[Input rows]:
□ □ □ □ □ □ □

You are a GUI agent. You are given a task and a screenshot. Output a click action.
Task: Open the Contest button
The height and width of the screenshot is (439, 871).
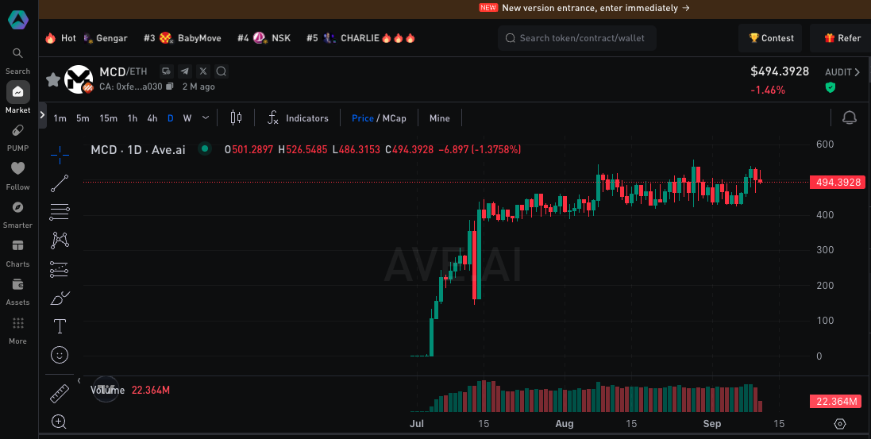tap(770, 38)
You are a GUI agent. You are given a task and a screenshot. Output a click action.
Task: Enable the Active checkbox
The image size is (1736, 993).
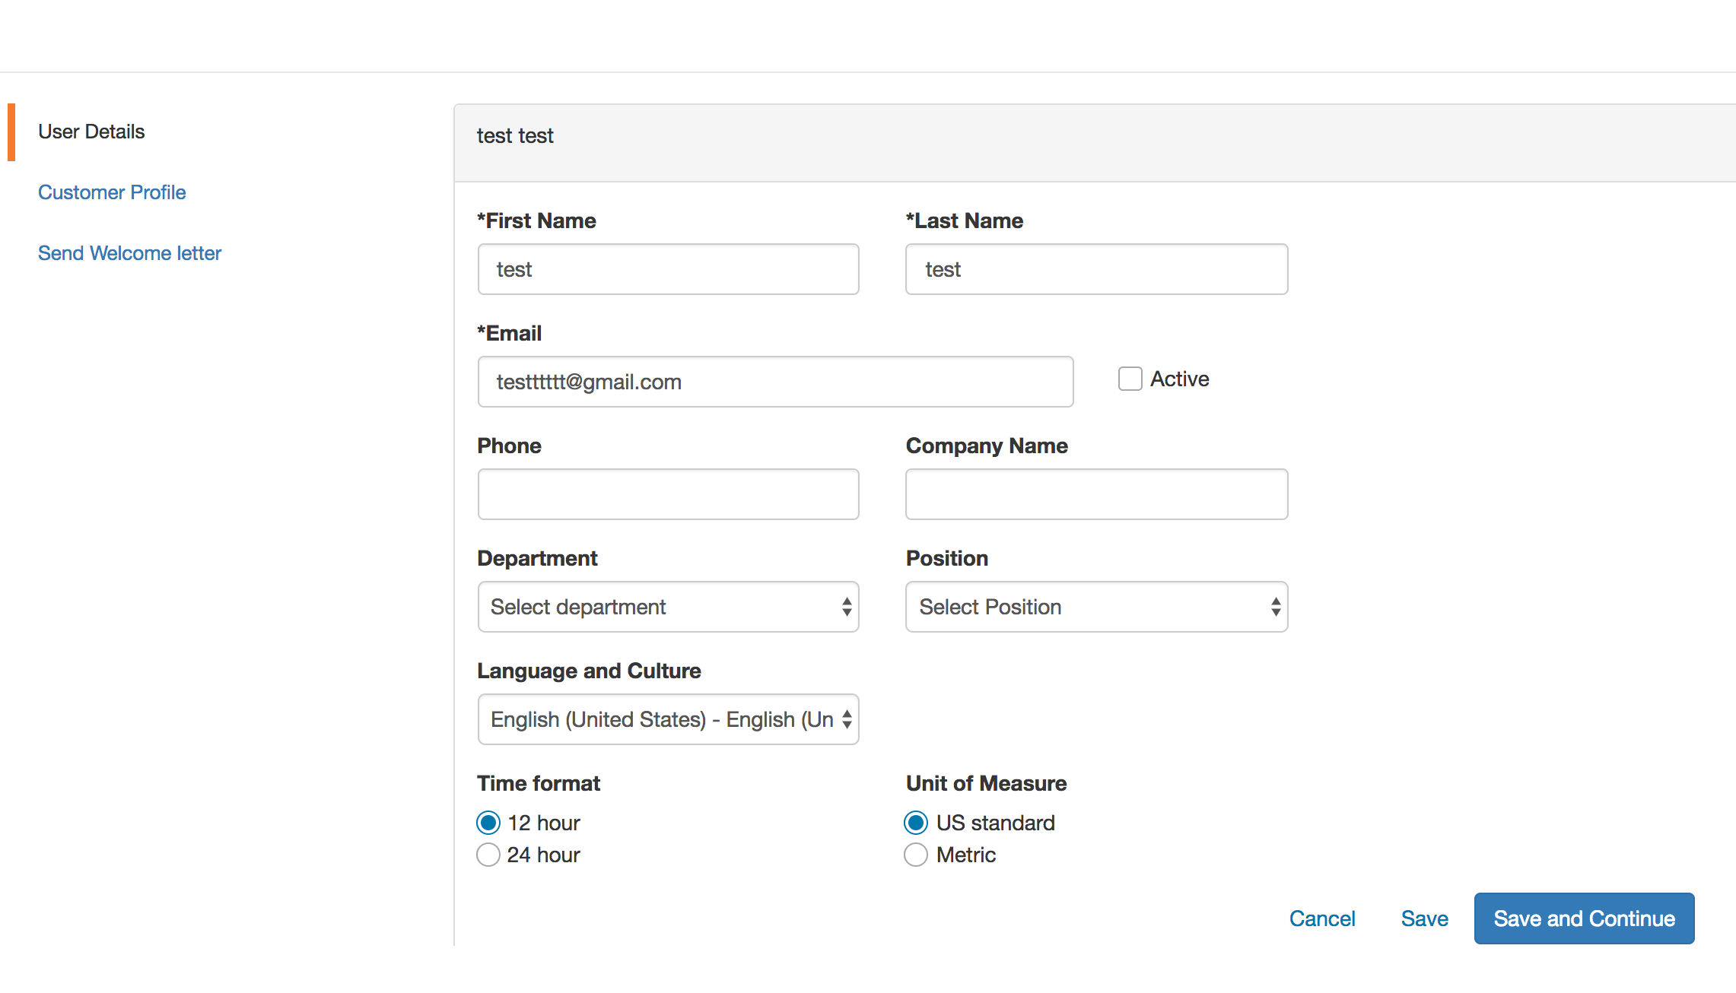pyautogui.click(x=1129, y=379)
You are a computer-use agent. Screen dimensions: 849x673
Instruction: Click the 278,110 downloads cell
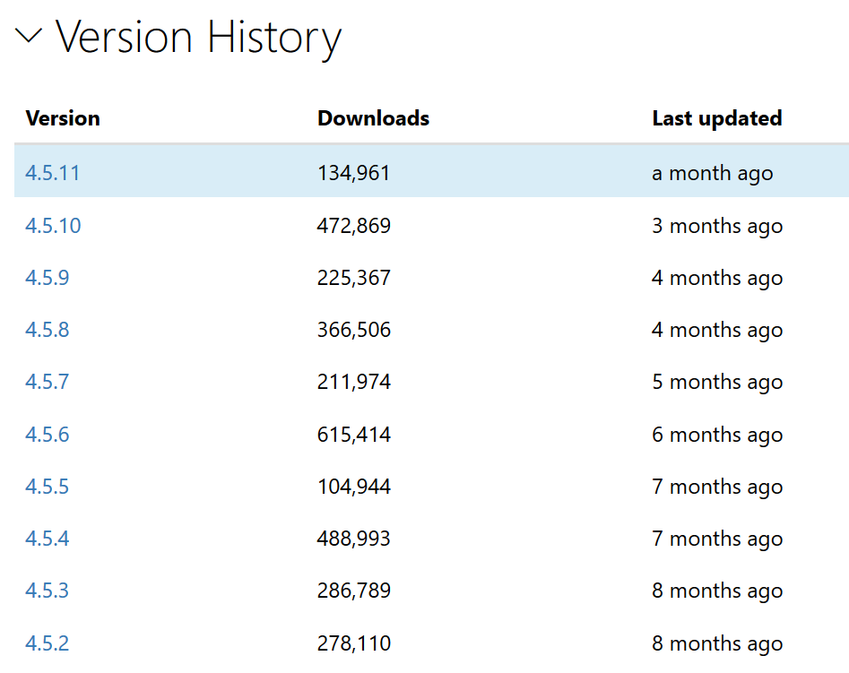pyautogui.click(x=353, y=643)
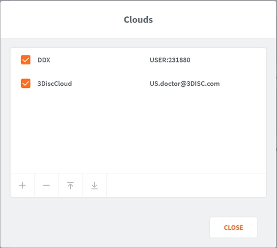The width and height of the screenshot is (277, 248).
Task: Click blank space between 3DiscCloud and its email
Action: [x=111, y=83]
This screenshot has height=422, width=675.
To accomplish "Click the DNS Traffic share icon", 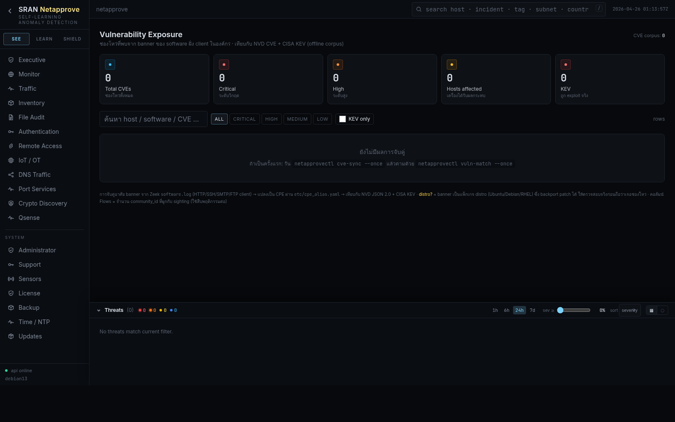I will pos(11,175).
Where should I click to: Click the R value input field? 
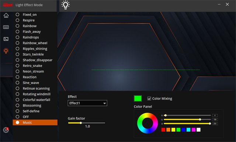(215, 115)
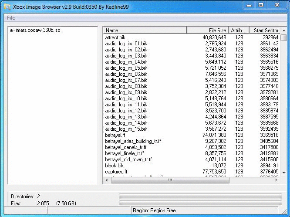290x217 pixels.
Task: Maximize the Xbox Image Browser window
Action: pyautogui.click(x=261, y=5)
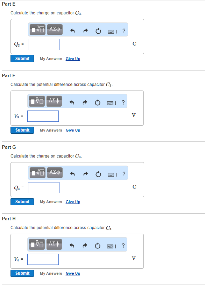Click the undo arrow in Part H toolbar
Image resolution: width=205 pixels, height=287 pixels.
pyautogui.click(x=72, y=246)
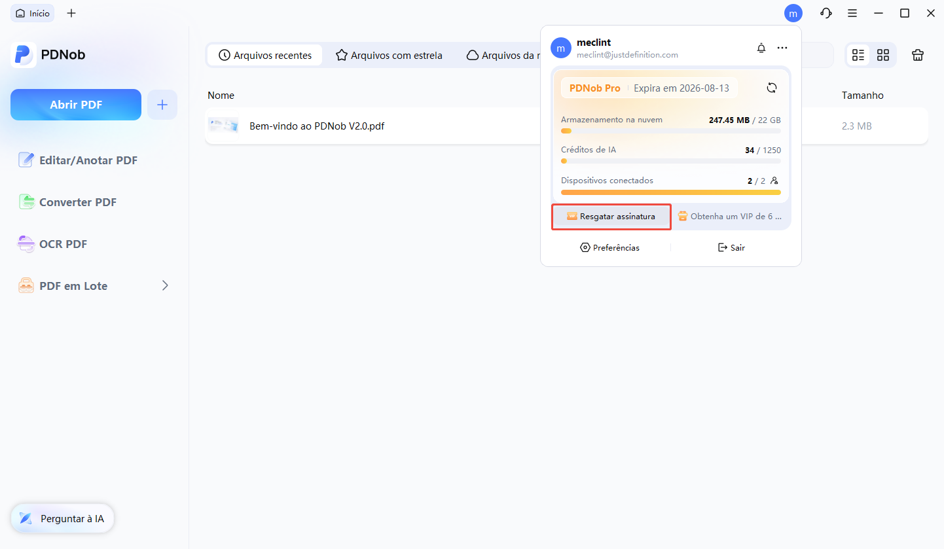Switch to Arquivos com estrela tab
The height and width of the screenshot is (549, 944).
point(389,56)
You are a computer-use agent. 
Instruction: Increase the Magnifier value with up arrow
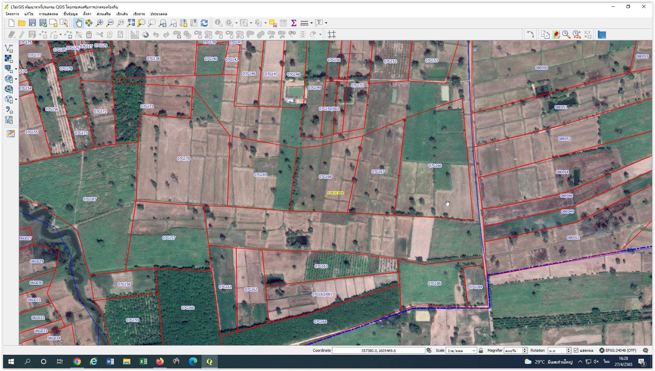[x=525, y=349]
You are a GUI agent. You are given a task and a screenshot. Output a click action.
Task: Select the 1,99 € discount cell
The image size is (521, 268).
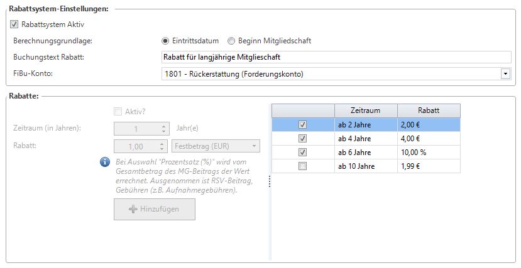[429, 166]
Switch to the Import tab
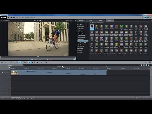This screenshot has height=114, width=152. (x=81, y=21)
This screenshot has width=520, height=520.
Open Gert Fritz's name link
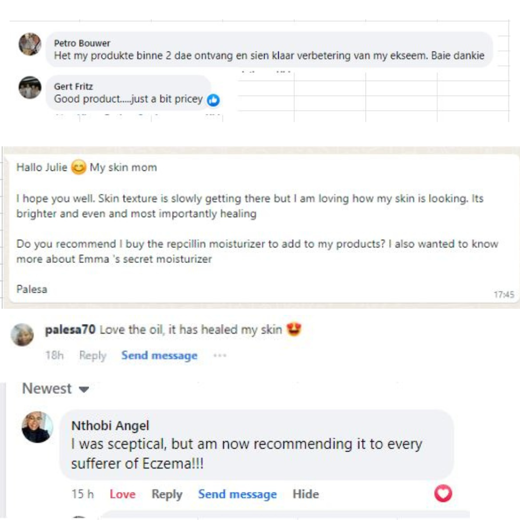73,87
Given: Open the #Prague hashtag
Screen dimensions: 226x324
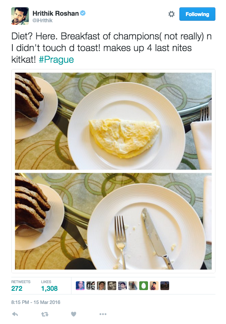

□ □ □ □ □ □ □

[What is needed]: From the entries above, copy out each line that contains the word "Instruction".

[Expected answer]:
Instruction: Click the 278,110 downloads cell
Instruction: Increase the Magnifier value with up arrow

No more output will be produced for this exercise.